Ecco perché come Confindustria Sicilia abbiamo cercato di recuperare certe regole, non proponendoci come forza di polizia ma puntando a un mercato che fosse uguale per tutti.

Se guardiamo al Nord oggi dobbiamo stare allerta. Il Nord è in difficoltà per la crisi economica globale, ma se viene consentito alle mafie di entrare nelle aziende tramite il loro denaro liquido e i loro sistemi, il destino è segnato.

Ecco perché lì bisogna inviare gli uomini migliori dello Stato, competenti su questi problemi e capaci di capire gli investimenti e i movimenti delle mafie e delle infiltrazioni nelle istituzioni, nelle imprese e nei sindacati. Considerando che le estorsioni moderne vengono effettuate tramite forniture, consulenze, minacce da parte di infedeli iscritti al sindacato, perché gli infedeli sono nelle imprese, nei sindacati, nelle istituzioni.

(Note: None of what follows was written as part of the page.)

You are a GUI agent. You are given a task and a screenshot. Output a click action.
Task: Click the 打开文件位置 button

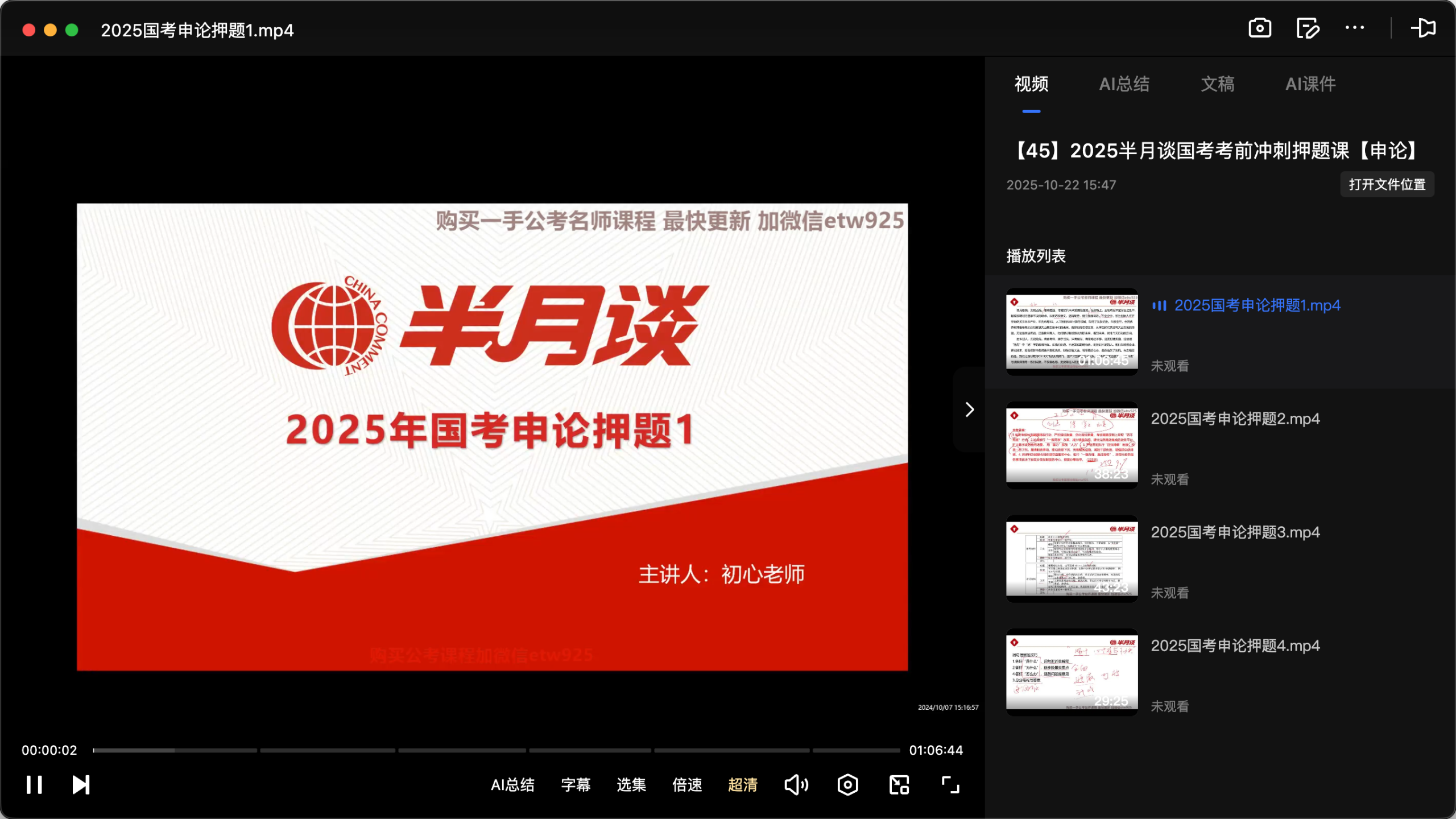pos(1387,184)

Ora vi racconto il modello-Caltanissetta, da dove è partita la nostra rivoluzione grazie al fatto che, come presidente del Comitato dei saggi, viene individuato il collega Ivan Lo Bello per i vertici di Confindustria Sicilia. A Gela facciamo il primo passo con un protocollo di legalità firmato con le imprese del polo petrolchimico: si prevede l'espulsione in via insindacabile delle imprese vicine alle organizzazioni mafiose.

Lo scopo di Confindustra e delle aziende non è l'espulsione fine a se stessa, ma portare gli imprenditori della zona verso un mercato regolare. Così Confindustria Sicilia, la prefettura, le forze di polizia, tutto il gruppo Eni compreso Snam Rete Gas allora guidata da Alberto Meomartini, firmano il primo vero protocollo di legalità. E da questo punto di vista Gela diventa un'isola felice. Il modello viene esportato nelle altre province, fino a prendere piede in tutta Italia. La presidente Emma Marcegaglia lo porta in Confindustria nazionale. La prima ad aderire, nel 2010, è Assolombarda, guidata guarda un po' proprio da Meomartini. I ministri dell'Interno, Roberto Maroni, e della Giustizia, Angelino Alfano, utilizzano alcuni punti dei nostri protocolli d'intesa per il "pacchetto sicurezza". Certificando con la loro firma il successo di un metodo rivoluzionario partito dal cuore della Sicilia.

Antonello Montante è un imprenditore, delegato per i rapporti con le istituzioni preposte al controllo del territorio di Confindustria nazionale. Il testo è stato raccolto da Umberto Lucentini.